En janvier 2016, l’association La Parole libérée apparaît au grand jour en affichant devant la presse sa volonté de “briser l’omerta” des agressions sexuelles dans l’Église. Deux anciens scouts révèlent les agressions du père Preynat, reprochant au cardinal Philippe Barbarin, à l’époque son supérieur en tant qu’archevêque de Lyon, de ne pas avoir informé la justice des agissements passés de ce religieux.

Un an plus tard, l’association lance une procédure de citation directe qui a contraint Mgr Barbarin à comparaître pour ses silences, malgré le classement de l’enquête.

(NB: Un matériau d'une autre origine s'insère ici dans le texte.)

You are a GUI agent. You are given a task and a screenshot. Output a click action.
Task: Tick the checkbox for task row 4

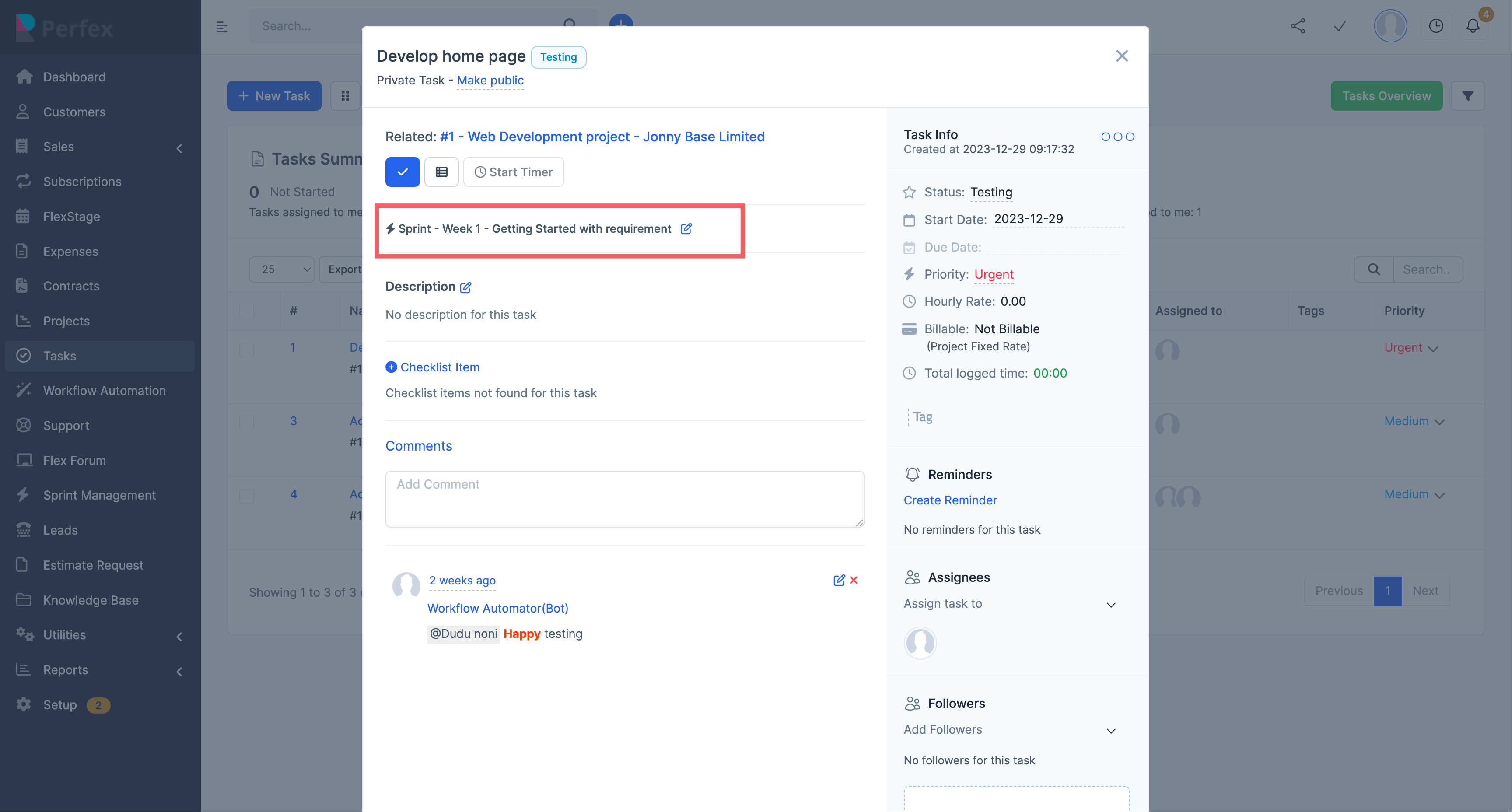tap(246, 496)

“En France, La Parole libérée (…) a été pionnière dans l’interpellation de la hiérarchie catholique”, souligne la sociologue Céline Béraud dans son livre Le catholicisme à l’épreuve des scandales sexuels. Le combat de l’association a “permis de faire bouger les lignes”, affirme à l’AFP l’un de ses membres, Pierre-Emmanuel Germain-Thill.

D’autres collectifs se créent. Plusieurs victimes témoignent à visage découvert dans un documentaire, “Pédophilie, Un silence de cathédrale”, diffusé au printemps 2018. Parmi eux, Olivier Savignac, partie civile au procès d’André Fort, un évêque qui sera condamné à huit mois de prison avec sursis pour ne pas avoir dénoncé les abus sexuels d’un prêtre de son diocèse, l’abbé Pierre de Castelet. Il fait “pression pour être reçu par les évêques lors de leur assemblée plénière”.

En juin 2018, l’épiscopat annonce qu’il recevra des victimes lors de son assemblée plénière de novembre à Lourdes. Le pape François publie, le 20 août 2018, une “Lettre au peuple de Dieu” dans laquelle il reconnaît la “douleur des victimes” et appelle à la “solidarité ” et à l'”engagement” en faveur “d’une culture de la protection et du “jamais plus” à tout type et forme d’abus”.